What is required: Please give the listing again in full, leaving out its images.

Data records:
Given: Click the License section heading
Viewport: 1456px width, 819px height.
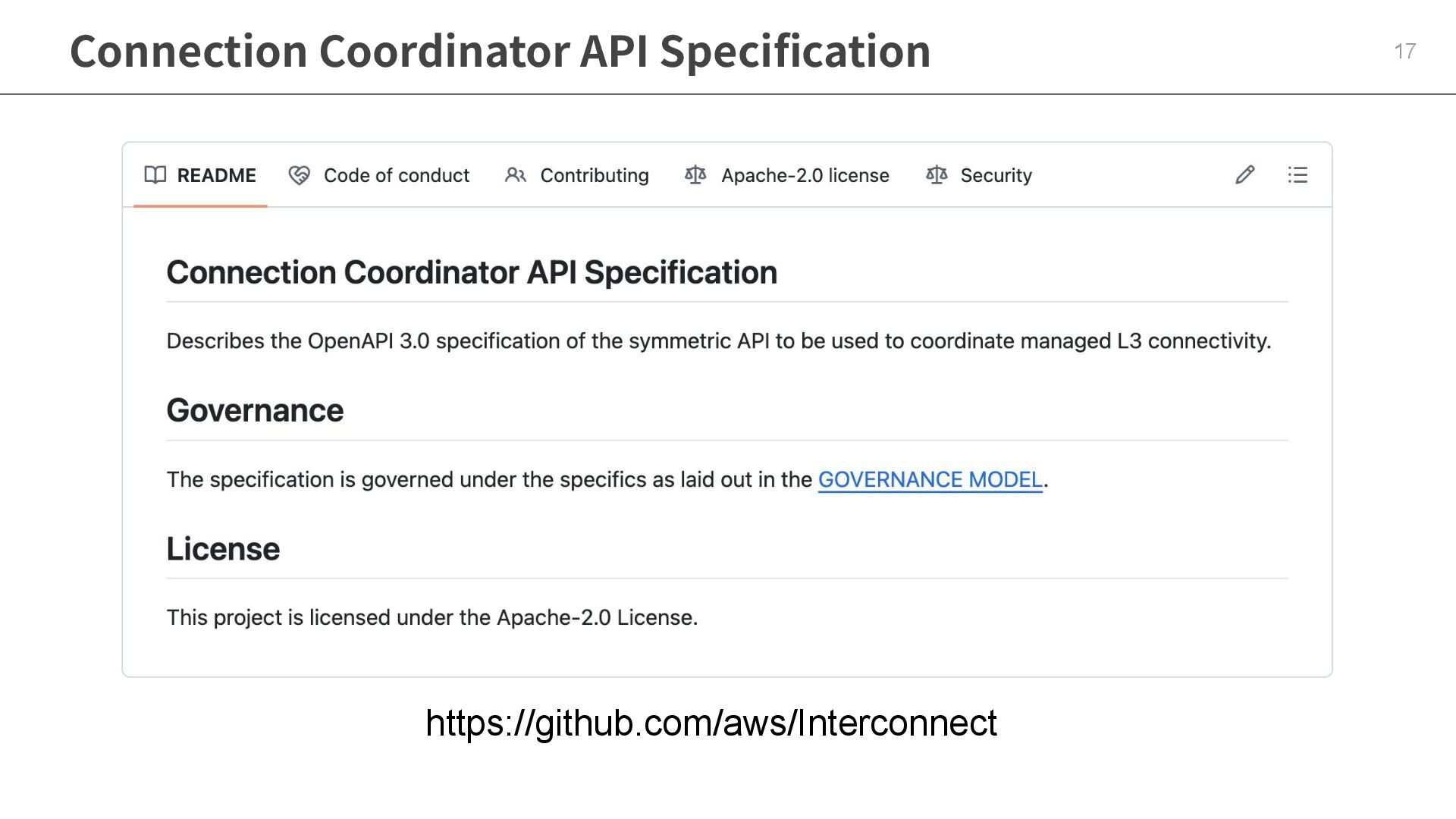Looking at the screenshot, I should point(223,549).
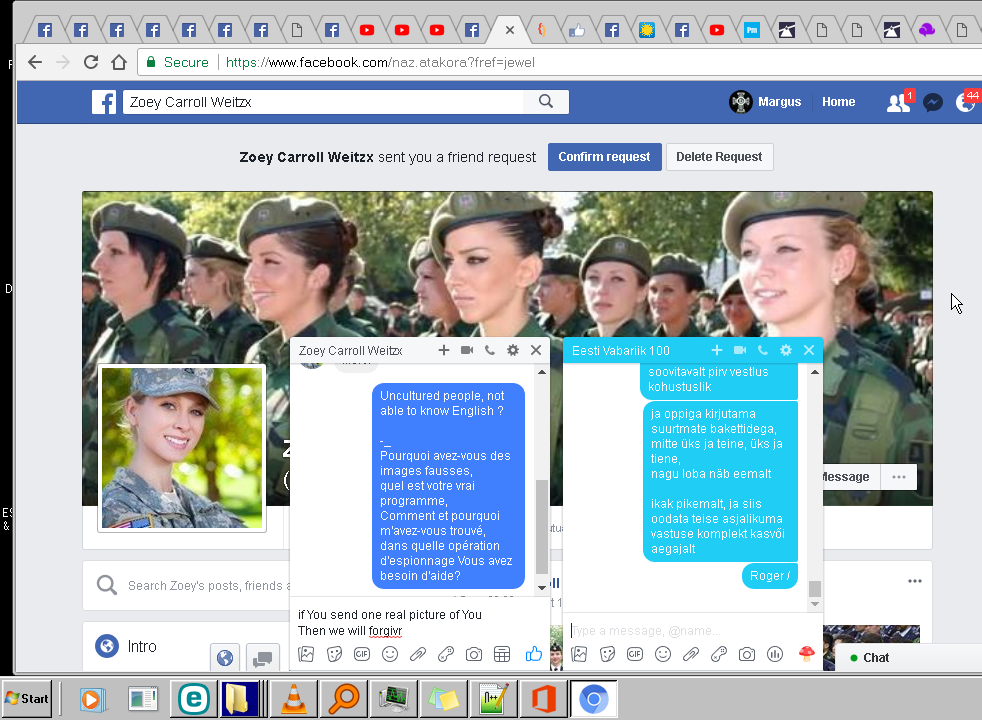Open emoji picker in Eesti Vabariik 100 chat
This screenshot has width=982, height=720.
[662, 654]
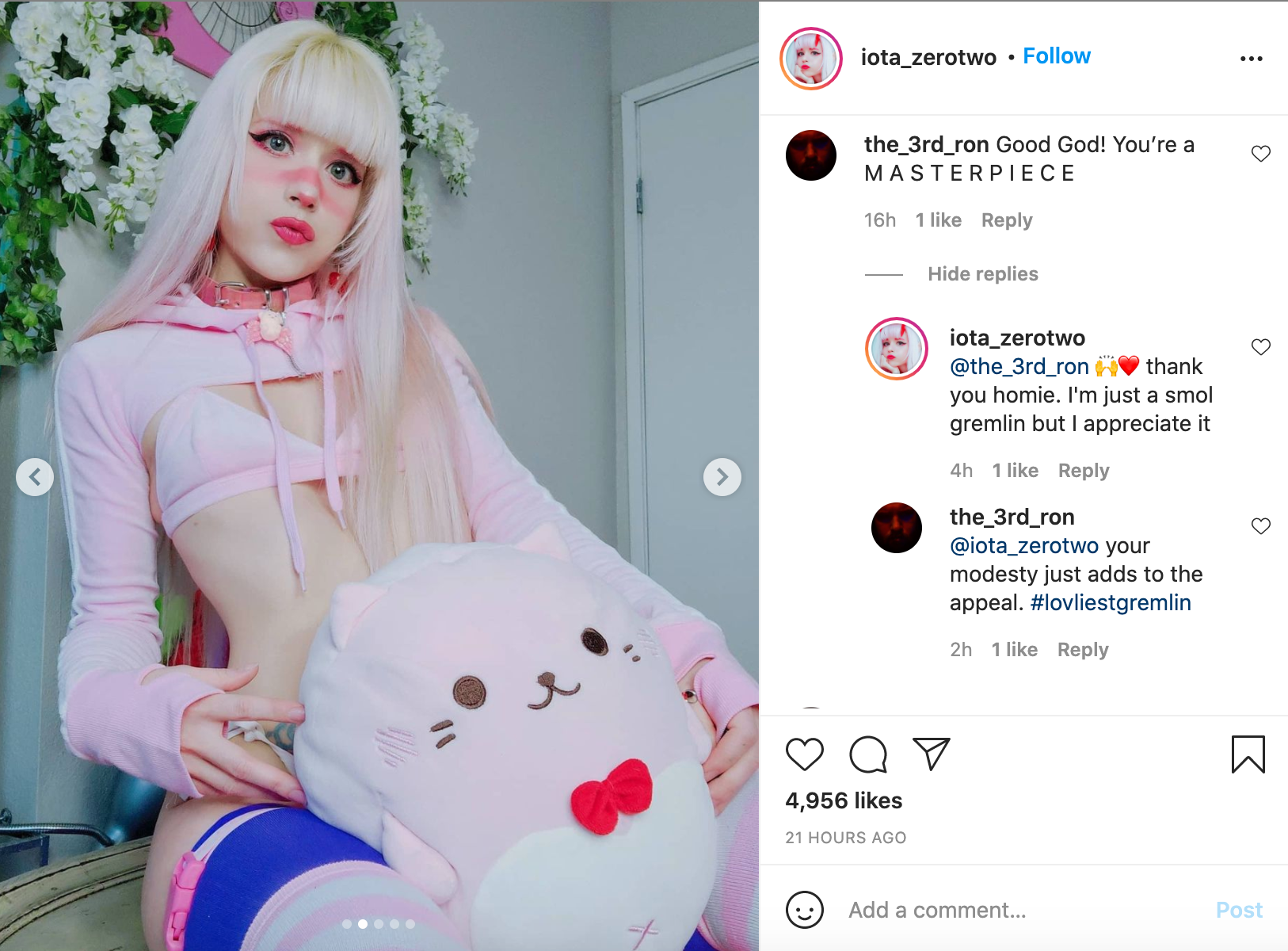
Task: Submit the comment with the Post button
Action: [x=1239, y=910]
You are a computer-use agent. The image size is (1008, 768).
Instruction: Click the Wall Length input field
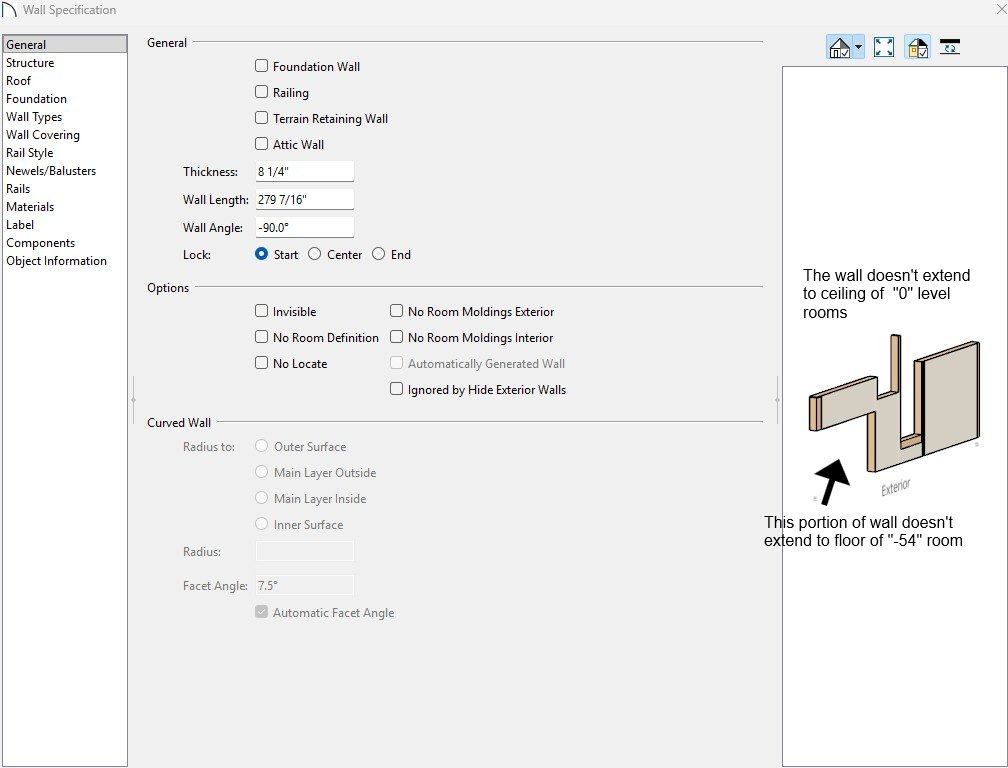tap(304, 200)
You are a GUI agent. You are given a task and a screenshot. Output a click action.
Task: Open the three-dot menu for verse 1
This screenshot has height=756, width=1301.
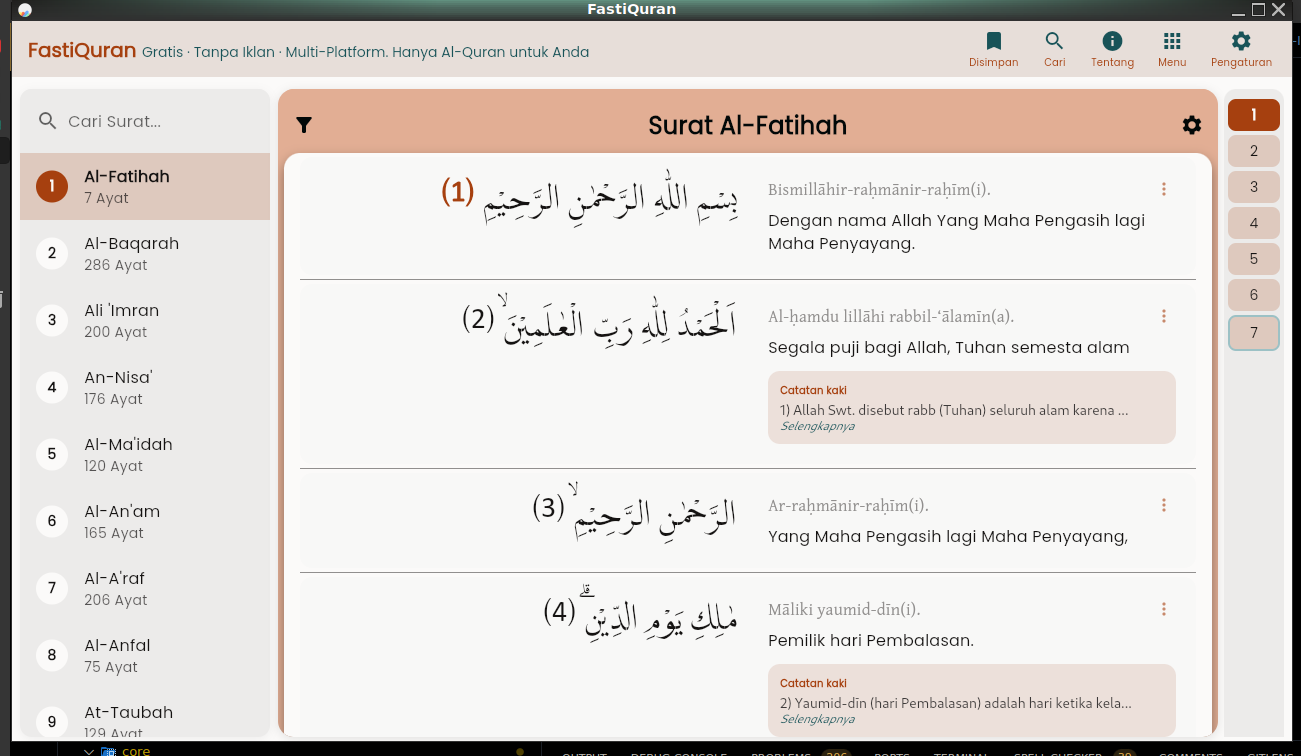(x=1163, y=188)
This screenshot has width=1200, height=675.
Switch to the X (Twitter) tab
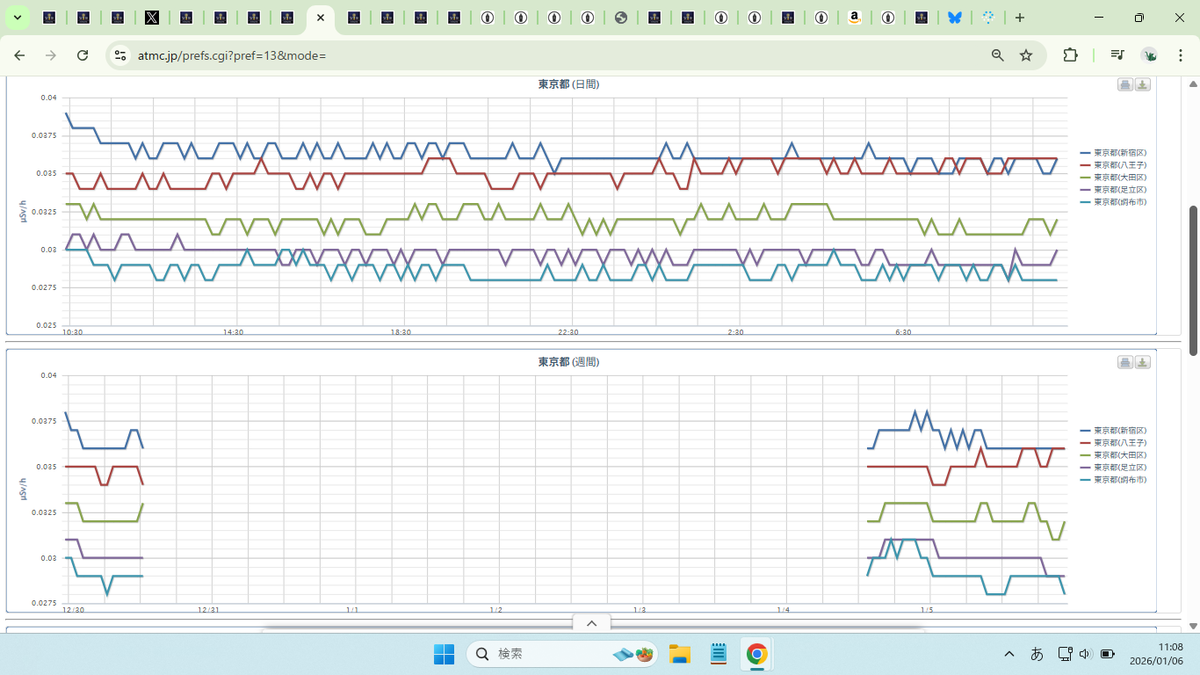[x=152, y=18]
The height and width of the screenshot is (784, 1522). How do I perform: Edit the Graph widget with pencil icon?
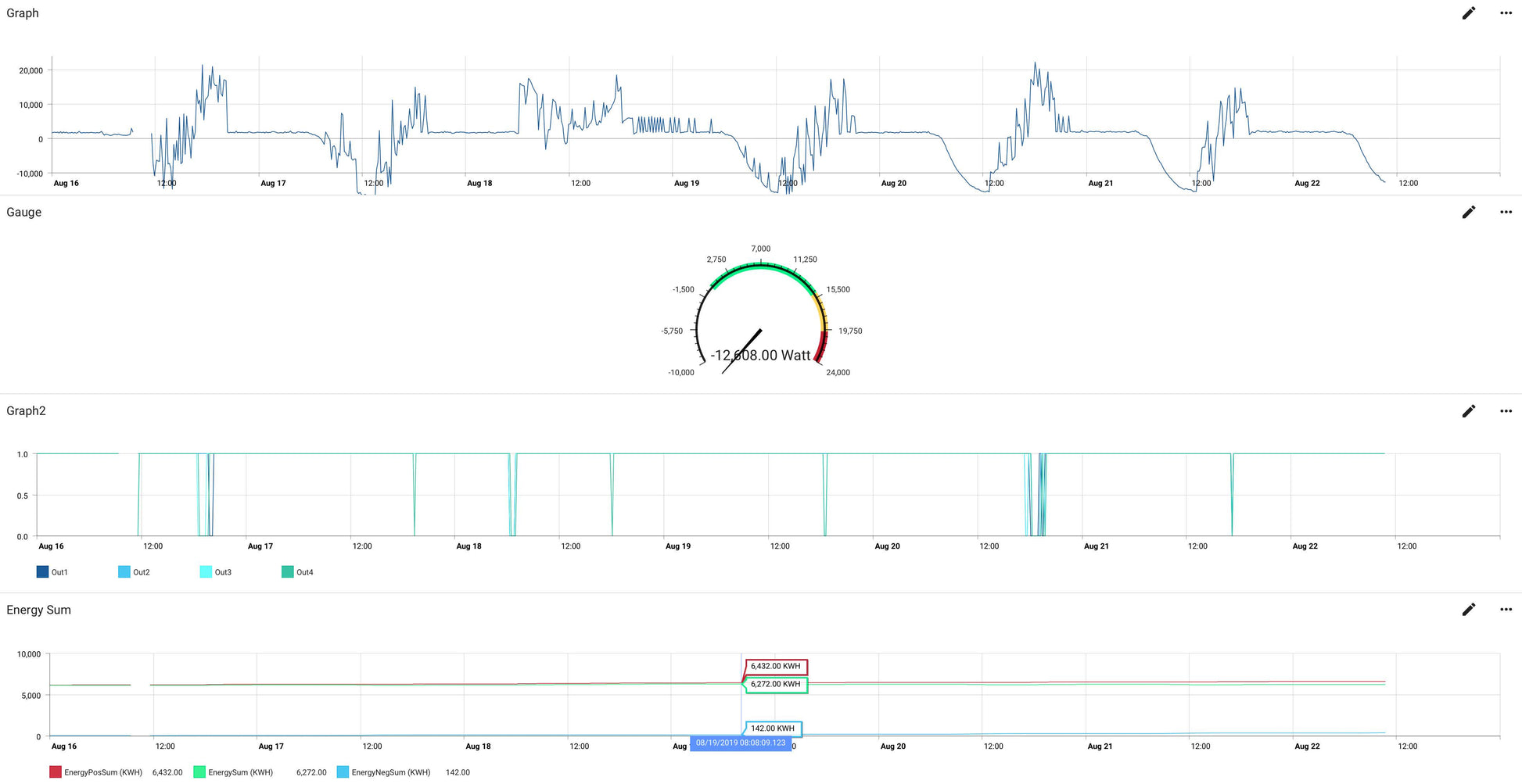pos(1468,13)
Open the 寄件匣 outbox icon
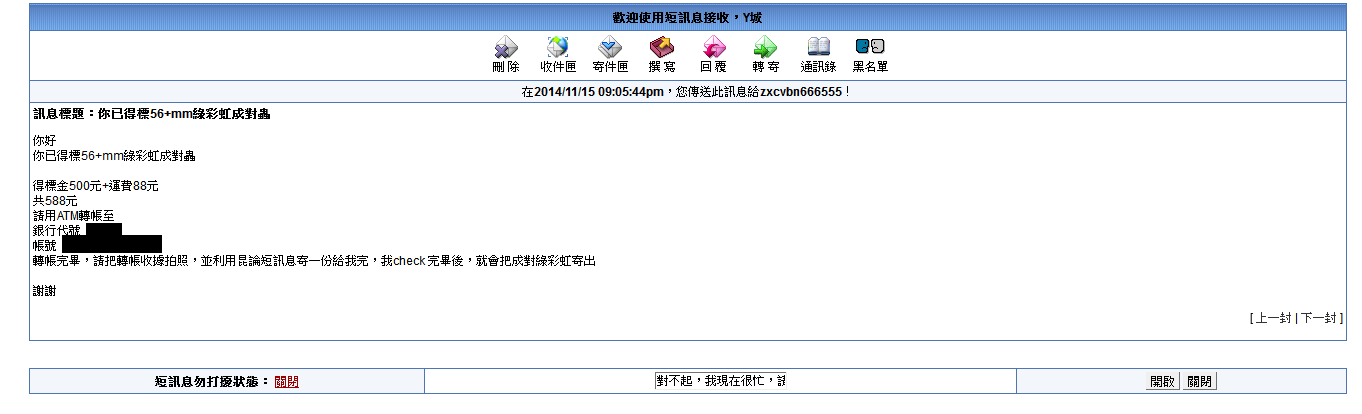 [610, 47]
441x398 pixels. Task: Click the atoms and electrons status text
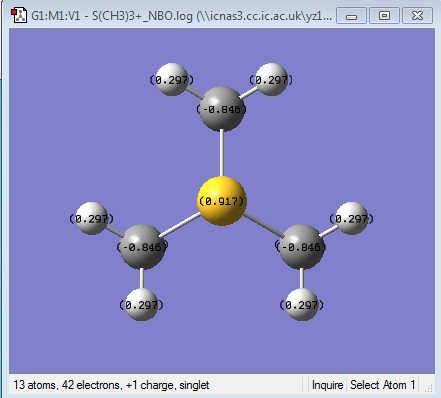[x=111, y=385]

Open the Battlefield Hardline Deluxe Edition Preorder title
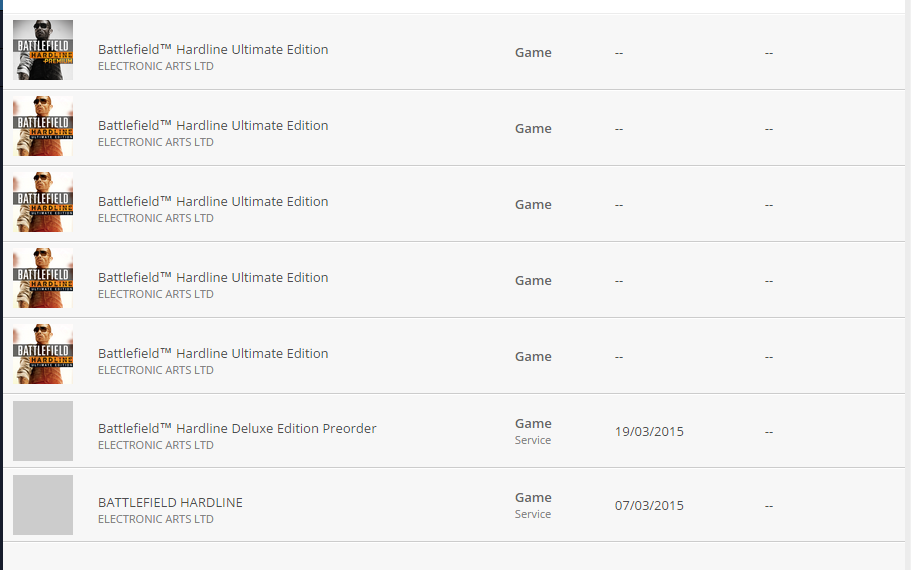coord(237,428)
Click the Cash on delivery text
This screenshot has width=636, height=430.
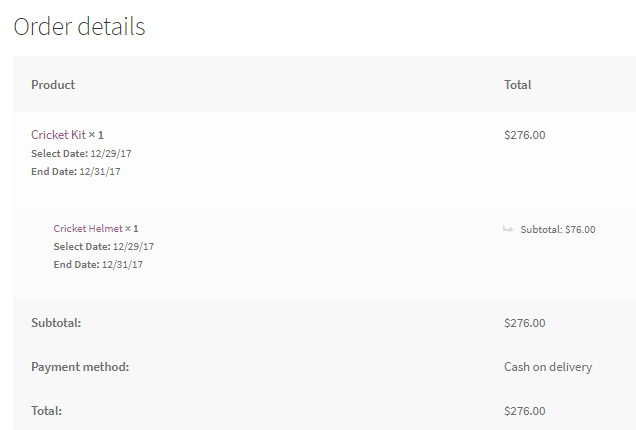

Solution:
Given: Click the License section heading
Viewport: 1456px width, 819px height.
Looking at the screenshot, I should point(223,549).
Open emoji picker in Eesti Vabariik 100 chat
This screenshot has width=982, height=720.
[662, 654]
Task: Submit the comment with the Post button
Action: [x=1239, y=910]
You are a computer-use agent. The image size is (1008, 768).
Instruction: Click the Wall Length input field
tap(304, 200)
You are a GUI agent. You are given a task and a screenshot. Output a click action.
Task: Open the three-dot menu for verse 1
This screenshot has height=756, width=1301.
(x=1163, y=188)
This screenshot has width=1200, height=675.
Switch to the X (Twitter) tab
[x=152, y=18]
The height and width of the screenshot is (784, 1522). How do I perform: Edit the Graph widget with pencil icon?
pos(1468,13)
Open the 寄件匣 outbox icon
 [610, 47]
441x398 pixels. Task: Click the atoms and electrons status text
[x=111, y=385]

Open the Battlefield Hardline Deluxe Edition Preorder title
coord(237,428)
Click the Cash on delivery text
This screenshot has width=636, height=430.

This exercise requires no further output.